▶ _EXERCISE BRIEF_:
Rewrite the entries from the line with "Task: Click the blank" up to and including the line with "Action: click(x=943, y=175)", changing "Task" to "Goal" and nothing else. Leave the pictures out of your answer.

▶ _ROWS_:
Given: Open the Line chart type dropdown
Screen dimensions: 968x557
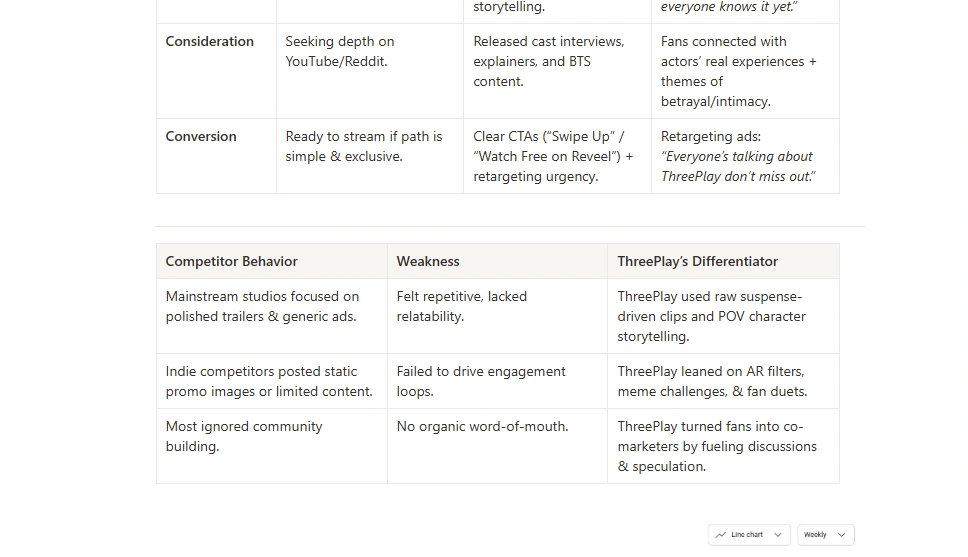Looking at the screenshot, I should tap(748, 535).
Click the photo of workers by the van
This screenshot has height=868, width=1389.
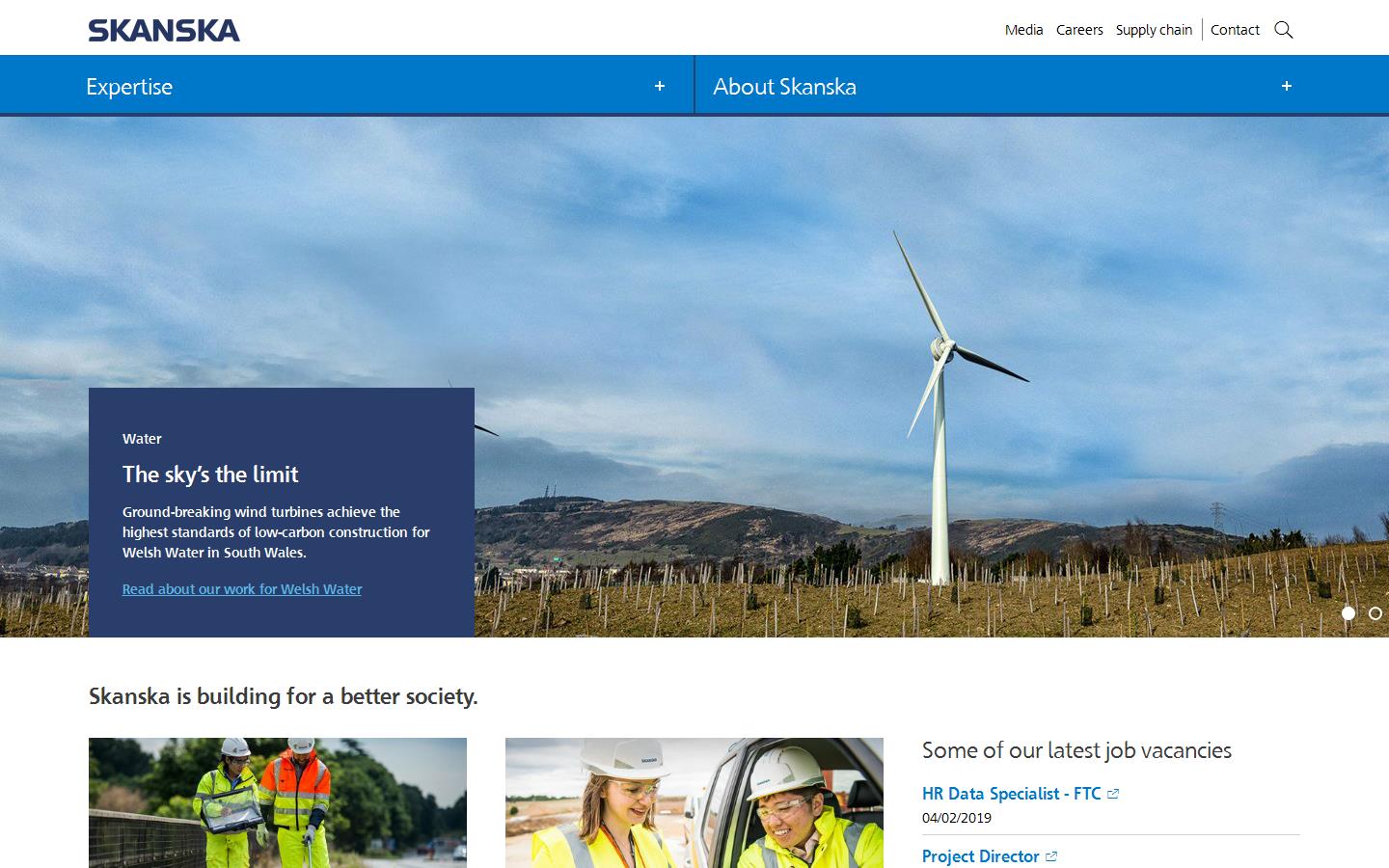694,803
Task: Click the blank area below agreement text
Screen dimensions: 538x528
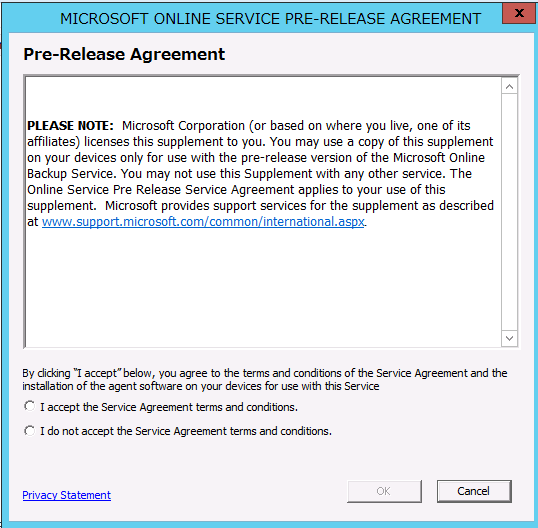Action: (263, 288)
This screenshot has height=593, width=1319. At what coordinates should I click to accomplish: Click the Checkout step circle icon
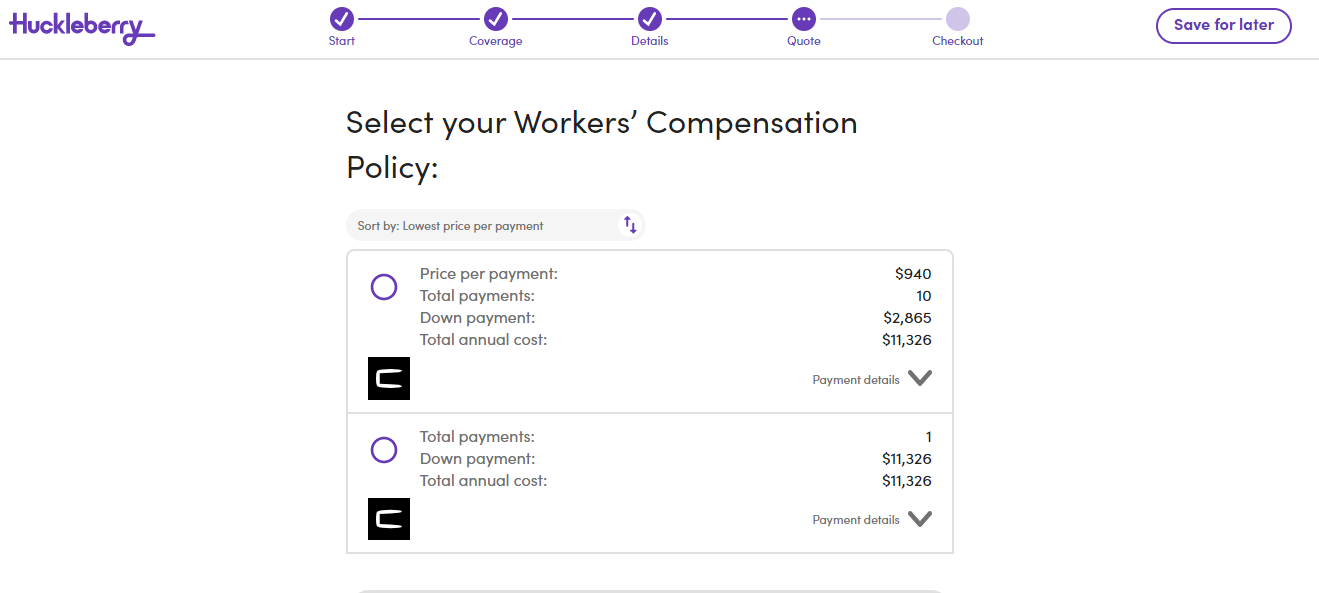pos(958,19)
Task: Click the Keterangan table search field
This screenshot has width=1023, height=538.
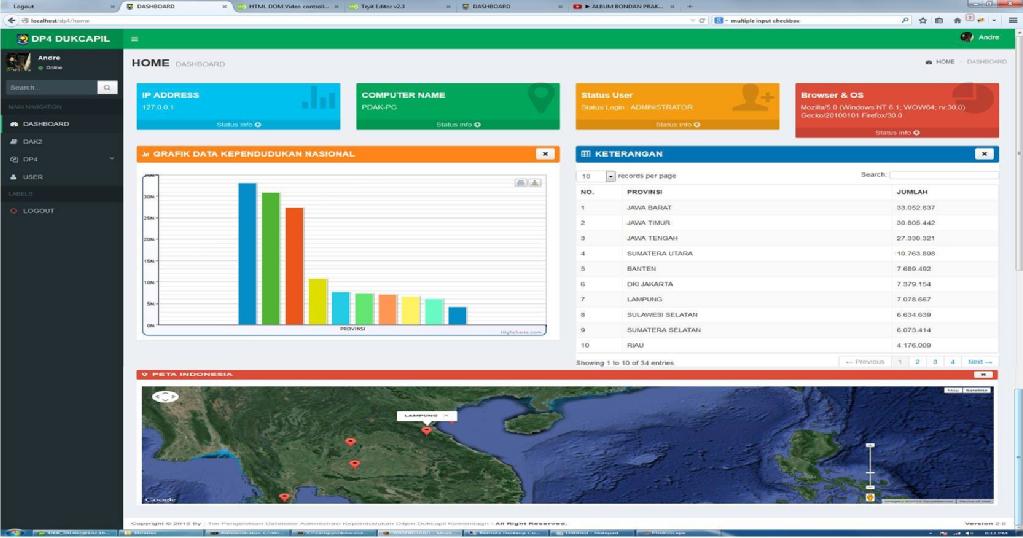Action: click(x=943, y=175)
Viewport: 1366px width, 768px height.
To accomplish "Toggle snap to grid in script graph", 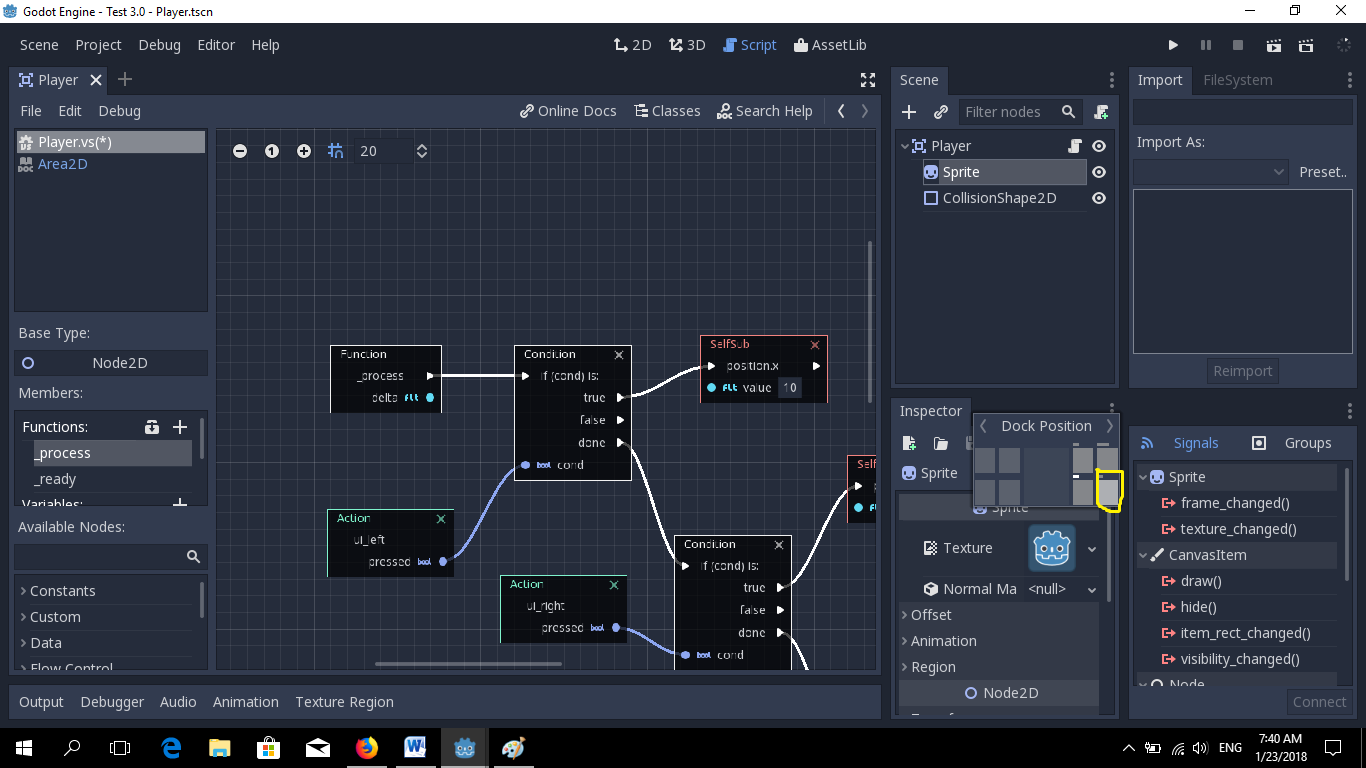I will pos(335,150).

▶ _EXERCISE SOLUTION_:
Goal: Click the blank area below agreement text
Screen dimensions: 538x528
Action: (263, 288)
This screenshot has height=593, width=1319. At what coordinates should I click to accomplish: Click the Checkout step circle icon
pos(958,19)
Goal: Click the Keterangan table search field
This screenshot has width=1023, height=538.
Action: click(x=943, y=175)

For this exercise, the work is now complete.